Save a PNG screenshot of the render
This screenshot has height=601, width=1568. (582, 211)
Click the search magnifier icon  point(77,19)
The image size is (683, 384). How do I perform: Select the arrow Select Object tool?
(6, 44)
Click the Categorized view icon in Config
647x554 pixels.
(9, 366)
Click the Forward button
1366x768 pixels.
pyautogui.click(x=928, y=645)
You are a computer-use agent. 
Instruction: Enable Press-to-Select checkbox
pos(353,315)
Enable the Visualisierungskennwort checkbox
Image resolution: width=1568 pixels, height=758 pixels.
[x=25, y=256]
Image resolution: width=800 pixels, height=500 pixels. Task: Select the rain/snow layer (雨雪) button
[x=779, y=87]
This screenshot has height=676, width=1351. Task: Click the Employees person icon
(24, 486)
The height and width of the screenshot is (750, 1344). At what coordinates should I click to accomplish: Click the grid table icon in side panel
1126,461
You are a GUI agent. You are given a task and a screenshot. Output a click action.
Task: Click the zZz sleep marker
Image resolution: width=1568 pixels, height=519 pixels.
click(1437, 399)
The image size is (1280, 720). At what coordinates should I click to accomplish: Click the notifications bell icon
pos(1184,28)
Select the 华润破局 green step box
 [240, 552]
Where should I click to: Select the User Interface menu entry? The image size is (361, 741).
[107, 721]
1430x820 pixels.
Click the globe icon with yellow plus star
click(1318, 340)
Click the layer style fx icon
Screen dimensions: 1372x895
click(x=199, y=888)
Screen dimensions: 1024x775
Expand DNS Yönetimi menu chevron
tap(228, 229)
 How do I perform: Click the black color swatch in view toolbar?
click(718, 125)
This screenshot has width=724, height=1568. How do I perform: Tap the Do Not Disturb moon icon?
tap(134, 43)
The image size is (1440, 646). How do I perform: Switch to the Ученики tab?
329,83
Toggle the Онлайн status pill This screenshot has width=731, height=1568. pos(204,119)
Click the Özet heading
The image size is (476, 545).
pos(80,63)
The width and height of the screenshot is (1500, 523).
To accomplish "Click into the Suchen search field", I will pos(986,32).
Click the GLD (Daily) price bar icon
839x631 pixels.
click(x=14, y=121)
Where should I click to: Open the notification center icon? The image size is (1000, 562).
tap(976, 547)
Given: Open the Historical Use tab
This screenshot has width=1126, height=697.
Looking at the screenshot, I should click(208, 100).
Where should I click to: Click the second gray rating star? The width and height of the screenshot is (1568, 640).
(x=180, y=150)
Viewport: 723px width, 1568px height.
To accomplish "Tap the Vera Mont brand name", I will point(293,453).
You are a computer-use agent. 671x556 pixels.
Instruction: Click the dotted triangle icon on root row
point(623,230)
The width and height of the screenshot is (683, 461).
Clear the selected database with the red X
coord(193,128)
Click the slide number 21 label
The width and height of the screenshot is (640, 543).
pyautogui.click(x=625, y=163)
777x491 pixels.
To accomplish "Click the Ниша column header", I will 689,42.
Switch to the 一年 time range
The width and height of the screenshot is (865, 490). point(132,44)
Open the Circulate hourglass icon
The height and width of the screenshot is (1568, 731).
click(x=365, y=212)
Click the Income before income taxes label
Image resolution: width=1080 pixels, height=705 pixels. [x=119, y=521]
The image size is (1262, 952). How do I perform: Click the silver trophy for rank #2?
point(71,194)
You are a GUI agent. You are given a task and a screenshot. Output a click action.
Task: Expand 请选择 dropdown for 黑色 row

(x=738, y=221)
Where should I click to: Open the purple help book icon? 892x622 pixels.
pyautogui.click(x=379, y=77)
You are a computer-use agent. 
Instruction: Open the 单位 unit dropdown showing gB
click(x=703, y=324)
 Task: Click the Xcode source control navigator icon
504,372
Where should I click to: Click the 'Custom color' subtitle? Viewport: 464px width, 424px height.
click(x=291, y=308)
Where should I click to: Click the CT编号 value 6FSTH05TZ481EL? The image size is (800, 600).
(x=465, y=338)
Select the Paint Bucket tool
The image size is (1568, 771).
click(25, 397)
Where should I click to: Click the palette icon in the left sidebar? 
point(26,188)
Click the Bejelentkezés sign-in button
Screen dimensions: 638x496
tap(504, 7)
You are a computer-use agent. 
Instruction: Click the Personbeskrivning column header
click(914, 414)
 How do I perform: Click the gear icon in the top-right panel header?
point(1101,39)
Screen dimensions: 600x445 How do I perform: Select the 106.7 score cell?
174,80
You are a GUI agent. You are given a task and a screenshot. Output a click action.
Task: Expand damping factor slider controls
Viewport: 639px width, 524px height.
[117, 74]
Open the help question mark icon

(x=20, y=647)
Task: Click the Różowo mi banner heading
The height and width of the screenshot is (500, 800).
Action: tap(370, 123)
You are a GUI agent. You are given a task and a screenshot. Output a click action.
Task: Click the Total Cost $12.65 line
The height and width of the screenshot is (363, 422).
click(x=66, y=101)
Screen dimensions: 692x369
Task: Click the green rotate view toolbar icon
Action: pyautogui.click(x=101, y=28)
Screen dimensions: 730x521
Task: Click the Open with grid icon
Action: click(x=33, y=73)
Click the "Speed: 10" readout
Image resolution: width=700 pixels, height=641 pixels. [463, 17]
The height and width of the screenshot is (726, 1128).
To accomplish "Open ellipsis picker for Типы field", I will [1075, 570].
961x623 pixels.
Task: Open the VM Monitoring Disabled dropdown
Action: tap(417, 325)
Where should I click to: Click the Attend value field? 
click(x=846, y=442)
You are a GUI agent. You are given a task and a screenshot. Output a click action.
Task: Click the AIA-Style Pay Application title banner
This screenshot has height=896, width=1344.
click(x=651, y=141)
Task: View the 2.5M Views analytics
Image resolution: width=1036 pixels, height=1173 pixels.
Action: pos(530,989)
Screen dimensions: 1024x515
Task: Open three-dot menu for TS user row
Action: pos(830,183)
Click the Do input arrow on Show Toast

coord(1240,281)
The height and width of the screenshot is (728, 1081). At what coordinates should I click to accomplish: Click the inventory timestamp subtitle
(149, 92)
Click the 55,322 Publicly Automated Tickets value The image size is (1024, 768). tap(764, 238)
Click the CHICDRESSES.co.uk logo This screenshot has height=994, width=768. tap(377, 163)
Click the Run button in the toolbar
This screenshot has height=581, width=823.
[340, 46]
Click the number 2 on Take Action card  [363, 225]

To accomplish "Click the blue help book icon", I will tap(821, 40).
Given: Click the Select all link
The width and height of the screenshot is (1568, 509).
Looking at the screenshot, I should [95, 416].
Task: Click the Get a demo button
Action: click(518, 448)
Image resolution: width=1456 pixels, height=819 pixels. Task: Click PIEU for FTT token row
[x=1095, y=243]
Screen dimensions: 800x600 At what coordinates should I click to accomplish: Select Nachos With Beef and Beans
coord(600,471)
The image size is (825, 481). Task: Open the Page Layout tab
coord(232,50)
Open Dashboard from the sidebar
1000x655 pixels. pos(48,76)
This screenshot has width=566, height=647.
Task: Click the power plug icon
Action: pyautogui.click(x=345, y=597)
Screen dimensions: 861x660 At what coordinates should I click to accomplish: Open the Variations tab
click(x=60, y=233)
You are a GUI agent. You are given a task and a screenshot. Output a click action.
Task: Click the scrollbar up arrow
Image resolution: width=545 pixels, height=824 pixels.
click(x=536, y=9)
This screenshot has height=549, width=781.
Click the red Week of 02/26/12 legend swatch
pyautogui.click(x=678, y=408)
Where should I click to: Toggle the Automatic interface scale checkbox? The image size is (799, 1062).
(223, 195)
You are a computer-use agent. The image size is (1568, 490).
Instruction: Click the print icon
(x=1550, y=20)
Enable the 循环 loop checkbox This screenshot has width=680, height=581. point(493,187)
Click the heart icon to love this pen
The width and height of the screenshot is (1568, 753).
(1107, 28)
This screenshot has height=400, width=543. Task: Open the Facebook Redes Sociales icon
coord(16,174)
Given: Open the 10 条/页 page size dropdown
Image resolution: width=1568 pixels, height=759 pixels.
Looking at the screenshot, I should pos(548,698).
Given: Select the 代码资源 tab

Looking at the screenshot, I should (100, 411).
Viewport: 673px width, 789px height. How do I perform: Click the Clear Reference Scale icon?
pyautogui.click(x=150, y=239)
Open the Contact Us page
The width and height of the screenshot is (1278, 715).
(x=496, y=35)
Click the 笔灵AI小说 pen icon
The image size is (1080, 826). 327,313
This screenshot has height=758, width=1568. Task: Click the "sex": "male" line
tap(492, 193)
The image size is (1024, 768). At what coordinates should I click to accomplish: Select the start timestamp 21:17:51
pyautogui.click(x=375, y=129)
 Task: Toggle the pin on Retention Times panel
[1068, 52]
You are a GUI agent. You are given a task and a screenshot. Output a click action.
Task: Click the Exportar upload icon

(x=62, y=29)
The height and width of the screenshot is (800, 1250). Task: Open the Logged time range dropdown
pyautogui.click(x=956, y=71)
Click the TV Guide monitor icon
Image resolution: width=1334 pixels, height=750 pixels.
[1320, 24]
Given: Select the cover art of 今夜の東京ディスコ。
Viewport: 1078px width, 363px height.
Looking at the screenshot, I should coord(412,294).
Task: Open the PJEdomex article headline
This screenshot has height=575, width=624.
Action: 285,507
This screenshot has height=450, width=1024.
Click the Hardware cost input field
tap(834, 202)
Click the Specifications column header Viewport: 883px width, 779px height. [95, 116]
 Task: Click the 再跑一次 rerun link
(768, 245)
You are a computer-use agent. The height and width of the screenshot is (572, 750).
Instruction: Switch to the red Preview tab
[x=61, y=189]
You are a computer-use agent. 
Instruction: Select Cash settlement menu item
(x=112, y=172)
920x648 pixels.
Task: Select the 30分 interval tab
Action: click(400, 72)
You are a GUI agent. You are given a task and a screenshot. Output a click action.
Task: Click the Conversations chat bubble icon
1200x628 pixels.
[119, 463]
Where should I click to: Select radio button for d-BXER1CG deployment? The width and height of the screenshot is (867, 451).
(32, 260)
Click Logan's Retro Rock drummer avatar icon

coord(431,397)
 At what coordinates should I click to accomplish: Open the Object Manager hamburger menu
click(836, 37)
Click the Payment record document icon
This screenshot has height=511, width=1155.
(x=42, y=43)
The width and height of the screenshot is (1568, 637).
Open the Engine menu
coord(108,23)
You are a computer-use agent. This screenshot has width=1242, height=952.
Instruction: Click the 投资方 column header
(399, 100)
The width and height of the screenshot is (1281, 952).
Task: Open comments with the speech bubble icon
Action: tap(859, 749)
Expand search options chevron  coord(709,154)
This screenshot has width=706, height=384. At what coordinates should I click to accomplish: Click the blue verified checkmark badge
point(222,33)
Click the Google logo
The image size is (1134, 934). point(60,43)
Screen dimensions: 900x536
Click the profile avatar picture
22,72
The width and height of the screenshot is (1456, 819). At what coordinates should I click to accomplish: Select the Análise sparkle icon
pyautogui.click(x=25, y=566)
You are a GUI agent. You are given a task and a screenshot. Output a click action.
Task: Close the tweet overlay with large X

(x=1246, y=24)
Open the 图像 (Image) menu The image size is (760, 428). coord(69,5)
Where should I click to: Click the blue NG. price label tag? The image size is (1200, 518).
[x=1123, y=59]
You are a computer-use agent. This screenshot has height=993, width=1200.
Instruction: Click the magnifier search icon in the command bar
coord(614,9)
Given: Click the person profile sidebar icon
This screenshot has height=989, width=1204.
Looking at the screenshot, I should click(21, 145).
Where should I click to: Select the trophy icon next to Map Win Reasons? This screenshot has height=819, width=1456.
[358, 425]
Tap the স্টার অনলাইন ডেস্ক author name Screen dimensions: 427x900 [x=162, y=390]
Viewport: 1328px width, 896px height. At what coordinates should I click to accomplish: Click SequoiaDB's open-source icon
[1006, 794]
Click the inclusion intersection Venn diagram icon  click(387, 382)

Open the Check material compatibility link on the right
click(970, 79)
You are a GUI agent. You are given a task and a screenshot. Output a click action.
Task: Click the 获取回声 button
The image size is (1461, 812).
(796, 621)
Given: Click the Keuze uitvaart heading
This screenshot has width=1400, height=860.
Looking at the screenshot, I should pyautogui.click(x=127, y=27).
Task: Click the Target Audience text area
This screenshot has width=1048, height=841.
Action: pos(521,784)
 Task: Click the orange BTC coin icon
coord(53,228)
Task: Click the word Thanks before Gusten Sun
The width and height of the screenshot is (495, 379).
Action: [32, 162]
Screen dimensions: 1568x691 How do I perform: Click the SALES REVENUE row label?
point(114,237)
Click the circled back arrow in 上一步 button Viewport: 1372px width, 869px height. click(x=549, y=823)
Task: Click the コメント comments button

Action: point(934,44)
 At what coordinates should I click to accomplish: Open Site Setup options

-=-=-=-=-

> **TASK DESCRIPTION**: The answer must consist of each line in the entries above that includes "number".

> **EXERCISE OUTPUT**:
Click the slide number 21 label
Click the number 2 on Take Action card  [363, 225]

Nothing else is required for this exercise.